## TASK STATEMENT
Could you pull out every one of the rows below and reproduce each line verbatim, character for character?

## RECORDS TO PROCESS
- - -
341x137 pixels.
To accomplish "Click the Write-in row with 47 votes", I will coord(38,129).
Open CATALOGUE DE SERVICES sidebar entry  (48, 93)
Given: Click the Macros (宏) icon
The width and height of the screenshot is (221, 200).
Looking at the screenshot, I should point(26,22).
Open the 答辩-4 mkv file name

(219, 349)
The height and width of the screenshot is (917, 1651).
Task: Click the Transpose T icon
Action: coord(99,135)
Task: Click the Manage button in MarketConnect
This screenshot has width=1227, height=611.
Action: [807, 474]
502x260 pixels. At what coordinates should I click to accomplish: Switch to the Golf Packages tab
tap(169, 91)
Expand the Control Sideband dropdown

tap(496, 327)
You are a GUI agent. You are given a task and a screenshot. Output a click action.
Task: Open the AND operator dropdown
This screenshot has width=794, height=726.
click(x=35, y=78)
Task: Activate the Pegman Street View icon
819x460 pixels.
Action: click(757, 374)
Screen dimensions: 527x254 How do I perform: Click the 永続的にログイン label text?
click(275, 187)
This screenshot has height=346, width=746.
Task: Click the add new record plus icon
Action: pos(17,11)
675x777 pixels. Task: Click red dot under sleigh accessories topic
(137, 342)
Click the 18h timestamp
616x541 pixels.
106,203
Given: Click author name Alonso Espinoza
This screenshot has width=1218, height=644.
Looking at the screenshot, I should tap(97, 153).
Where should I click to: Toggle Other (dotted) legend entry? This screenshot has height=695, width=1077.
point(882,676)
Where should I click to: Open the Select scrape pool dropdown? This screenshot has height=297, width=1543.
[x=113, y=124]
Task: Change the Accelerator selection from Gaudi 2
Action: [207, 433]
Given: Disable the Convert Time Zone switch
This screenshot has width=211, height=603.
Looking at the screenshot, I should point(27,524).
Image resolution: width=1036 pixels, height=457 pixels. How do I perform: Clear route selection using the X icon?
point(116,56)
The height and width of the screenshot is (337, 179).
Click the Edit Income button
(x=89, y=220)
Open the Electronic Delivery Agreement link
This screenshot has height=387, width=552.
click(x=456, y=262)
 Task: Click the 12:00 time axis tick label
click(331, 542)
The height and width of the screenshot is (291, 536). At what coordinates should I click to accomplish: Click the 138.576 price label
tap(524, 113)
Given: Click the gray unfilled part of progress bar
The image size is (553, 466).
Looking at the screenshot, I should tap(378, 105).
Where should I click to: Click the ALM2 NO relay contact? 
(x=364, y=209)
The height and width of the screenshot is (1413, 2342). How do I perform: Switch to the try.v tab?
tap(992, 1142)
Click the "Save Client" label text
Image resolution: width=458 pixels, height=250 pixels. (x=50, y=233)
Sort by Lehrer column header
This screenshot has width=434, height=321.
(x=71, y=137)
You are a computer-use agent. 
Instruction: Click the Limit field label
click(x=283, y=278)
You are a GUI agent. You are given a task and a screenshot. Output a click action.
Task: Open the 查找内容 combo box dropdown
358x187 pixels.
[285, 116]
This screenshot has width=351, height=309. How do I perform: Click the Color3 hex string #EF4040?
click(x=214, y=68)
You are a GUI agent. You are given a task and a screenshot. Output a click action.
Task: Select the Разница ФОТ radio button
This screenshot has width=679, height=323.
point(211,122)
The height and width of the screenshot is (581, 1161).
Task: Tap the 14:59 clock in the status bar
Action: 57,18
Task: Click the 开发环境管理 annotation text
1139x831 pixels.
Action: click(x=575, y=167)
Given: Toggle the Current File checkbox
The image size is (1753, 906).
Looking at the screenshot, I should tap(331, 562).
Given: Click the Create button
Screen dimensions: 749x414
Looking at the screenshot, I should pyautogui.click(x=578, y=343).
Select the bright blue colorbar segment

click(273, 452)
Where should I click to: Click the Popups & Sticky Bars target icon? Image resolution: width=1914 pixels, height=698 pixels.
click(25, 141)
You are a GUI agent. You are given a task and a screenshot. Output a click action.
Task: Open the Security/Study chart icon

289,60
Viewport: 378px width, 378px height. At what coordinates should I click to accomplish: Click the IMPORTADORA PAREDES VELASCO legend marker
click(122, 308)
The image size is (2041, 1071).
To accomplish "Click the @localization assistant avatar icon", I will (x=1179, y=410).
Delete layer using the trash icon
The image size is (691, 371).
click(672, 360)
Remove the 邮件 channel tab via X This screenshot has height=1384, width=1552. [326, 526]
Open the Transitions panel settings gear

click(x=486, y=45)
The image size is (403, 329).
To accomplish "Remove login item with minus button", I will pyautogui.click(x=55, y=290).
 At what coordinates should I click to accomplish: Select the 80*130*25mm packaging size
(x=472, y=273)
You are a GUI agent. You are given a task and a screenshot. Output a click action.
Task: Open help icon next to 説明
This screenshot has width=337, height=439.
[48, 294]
- - -
## COMPLETED EXERCISE
341x137 pixels.
To accomplish "Click the Write-in row with 47 votes", I will coord(38,129).
Open CATALOGUE DE SERVICES sidebar entry  (48, 93)
Given: Click the Macros (宏) icon
The width and height of the screenshot is (221, 200).
Looking at the screenshot, I should point(26,22).
Open the 答辩-4 mkv file name

(219, 349)
The height and width of the screenshot is (917, 1651).
Task: Click the Transpose T icon
Action: coord(99,135)
Task: Click the Manage button in MarketConnect
This screenshot has width=1227, height=611.
Action: [807, 474]
502x260 pixels. At what coordinates should I click to accomplish: Switch to the Golf Packages tab
tap(169, 91)
Expand the Control Sideband dropdown

tap(496, 327)
You are a GUI agent. You are given a task and a screenshot. Output a click action.
Task: Open the AND operator dropdown
This screenshot has width=794, height=726.
click(x=35, y=78)
Task: Activate the Pegman Street View icon
819x460 pixels.
Action: click(757, 374)
Screen dimensions: 527x254 How do I perform: Click the 永続的にログイン label text?
click(275, 187)
This screenshot has height=346, width=746.
Task: Click the add new record plus icon
Action: pos(17,11)
675x777 pixels. Task: Click red dot under sleigh accessories topic
(137, 342)
Click the 18h timestamp
616x541 pixels.
106,203
Given: Click author name Alonso Espinoza
This screenshot has width=1218, height=644.
Looking at the screenshot, I should tap(97, 153).
Where should I click to: Toggle Other (dotted) legend entry? This screenshot has height=695, width=1077.
point(882,676)
Where should I click to: Open the Select scrape pool dropdown? This screenshot has height=297, width=1543.
[x=113, y=124]
Task: Change the Accelerator selection from Gaudi 2
Action: [207, 433]
Given: Disable the Convert Time Zone switch
This screenshot has width=211, height=603.
Looking at the screenshot, I should point(27,524).
Image resolution: width=1036 pixels, height=457 pixels. How do I perform: Clear route selection using the X icon?
point(116,56)
The height and width of the screenshot is (337, 179).
Click the Edit Income button
(x=89, y=220)
Open the Electronic Delivery Agreement link
This screenshot has height=387, width=552.
click(x=456, y=262)
 Task: Click the 12:00 time axis tick label
click(331, 542)
The height and width of the screenshot is (291, 536). At what coordinates should I click to accomplish: Click the 138.576 price label
tap(524, 113)
Given: Click the gray unfilled part of progress bar
The image size is (553, 466).
Looking at the screenshot, I should tap(378, 105).
Where should I click to: Click the ALM2 NO relay contact? 
(x=364, y=209)
The height and width of the screenshot is (1413, 2342). How do I perform: Switch to the try.v tab?
tap(992, 1142)
Click the "Save Client" label text
Image resolution: width=458 pixels, height=250 pixels. (x=50, y=233)
Sort by Lehrer column header
This screenshot has width=434, height=321.
(x=71, y=137)
You are a computer-use agent. 
Instruction: Click the Limit field label
click(x=283, y=278)
You are a GUI agent. You are given a task and a screenshot. Output a click action.
Task: Open the 查找内容 combo box dropdown
358x187 pixels.
[285, 116]
This screenshot has width=351, height=309. How do I perform: Click the Color3 hex string #EF4040?
click(x=214, y=68)
You are a GUI agent. You are given a task and a screenshot. Output a click action.
Task: Select the Разница ФОТ radio button
This screenshot has width=679, height=323.
point(211,122)
The height and width of the screenshot is (581, 1161).
Task: Tap the 14:59 clock in the status bar
Action: 57,18
Task: Click the 开发环境管理 annotation text
1139x831 pixels.
Action: click(x=575, y=167)
Given: Toggle the Current File checkbox
The image size is (1753, 906).
Looking at the screenshot, I should tap(331, 562).
Given: Click the Create button
Screen dimensions: 749x414
Looking at the screenshot, I should pyautogui.click(x=578, y=343).
Select the bright blue colorbar segment

click(273, 452)
Where should I click to: Click the Popups & Sticky Bars target icon? Image resolution: width=1914 pixels, height=698 pixels.
click(25, 141)
You are a GUI agent. You are given a task and a screenshot. Output a click action.
Task: Open the Security/Study chart icon

289,60
Viewport: 378px width, 378px height. At what coordinates should I click to accomplish: Click the IMPORTADORA PAREDES VELASCO legend marker
click(122, 308)
The image size is (2041, 1071).
To accomplish "Click the @localization assistant avatar icon", I will (x=1179, y=410).
Delete layer using the trash icon
The image size is (691, 371).
click(672, 360)
Remove the 邮件 channel tab via X This screenshot has height=1384, width=1552. [326, 526]
Open the Transitions panel settings gear

click(x=486, y=45)
The image size is (403, 329).
To accomplish "Remove login item with minus button", I will pyautogui.click(x=55, y=290).
 At what coordinates should I click to accomplish: Select the 80*130*25mm packaging size
(x=472, y=273)
You are a GUI agent. You are given a task and a screenshot. Output a click action.
Task: Open help icon next to 説明
This screenshot has width=337, height=439.
[48, 294]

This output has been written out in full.